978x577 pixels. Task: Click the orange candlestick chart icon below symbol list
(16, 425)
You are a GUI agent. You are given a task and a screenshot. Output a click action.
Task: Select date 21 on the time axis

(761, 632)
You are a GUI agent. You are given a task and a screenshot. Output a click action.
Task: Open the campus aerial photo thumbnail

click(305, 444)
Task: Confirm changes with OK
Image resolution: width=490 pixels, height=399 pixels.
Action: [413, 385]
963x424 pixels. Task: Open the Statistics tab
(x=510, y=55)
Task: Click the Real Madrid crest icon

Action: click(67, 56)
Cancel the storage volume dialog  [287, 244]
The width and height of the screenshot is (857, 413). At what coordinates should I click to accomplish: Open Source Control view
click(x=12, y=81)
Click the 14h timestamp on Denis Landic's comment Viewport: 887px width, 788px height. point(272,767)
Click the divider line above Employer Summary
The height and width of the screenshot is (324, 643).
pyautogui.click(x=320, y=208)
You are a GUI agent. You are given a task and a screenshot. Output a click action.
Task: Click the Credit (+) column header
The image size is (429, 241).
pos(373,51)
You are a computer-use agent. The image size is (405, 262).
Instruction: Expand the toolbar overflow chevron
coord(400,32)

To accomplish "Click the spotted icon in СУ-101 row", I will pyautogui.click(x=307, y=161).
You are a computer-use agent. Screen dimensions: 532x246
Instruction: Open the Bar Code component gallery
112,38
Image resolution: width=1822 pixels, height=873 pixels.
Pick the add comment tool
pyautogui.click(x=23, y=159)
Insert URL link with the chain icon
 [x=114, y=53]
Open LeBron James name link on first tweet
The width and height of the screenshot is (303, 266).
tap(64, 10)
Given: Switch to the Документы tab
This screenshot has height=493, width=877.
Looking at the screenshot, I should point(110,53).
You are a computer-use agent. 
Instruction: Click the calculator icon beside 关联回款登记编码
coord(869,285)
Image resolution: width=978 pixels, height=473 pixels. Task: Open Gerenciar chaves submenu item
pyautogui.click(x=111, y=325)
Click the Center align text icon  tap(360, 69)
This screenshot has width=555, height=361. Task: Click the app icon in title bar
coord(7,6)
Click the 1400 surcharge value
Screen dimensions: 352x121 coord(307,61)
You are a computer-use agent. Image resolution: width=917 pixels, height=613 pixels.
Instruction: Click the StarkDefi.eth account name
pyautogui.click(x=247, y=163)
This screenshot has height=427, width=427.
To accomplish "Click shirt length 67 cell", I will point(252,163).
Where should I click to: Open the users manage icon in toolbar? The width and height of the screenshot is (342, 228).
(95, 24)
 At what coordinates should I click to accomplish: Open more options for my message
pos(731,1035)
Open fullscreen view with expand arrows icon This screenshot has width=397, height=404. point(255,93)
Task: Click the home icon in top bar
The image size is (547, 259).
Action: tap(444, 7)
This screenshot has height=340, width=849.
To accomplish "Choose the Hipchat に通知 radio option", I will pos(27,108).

· · ·

Problem statement —
Please return the span of lines above that opens with the one containing "At what coordinates should I click to accomplish: Open more" and closes with the final line, both included, exactly as written and nothing more.

Answer below —
 At what coordinates should I click to accomplish: Open more options for my message
pos(731,1035)
Open fullscreen view with expand arrows icon This screenshot has width=397, height=404. point(255,93)
Task: Click the home icon in top bar
The image size is (547, 259).
Action: tap(444, 7)
This screenshot has height=340, width=849.
To accomplish "Choose the Hipchat に通知 radio option", I will pos(27,108).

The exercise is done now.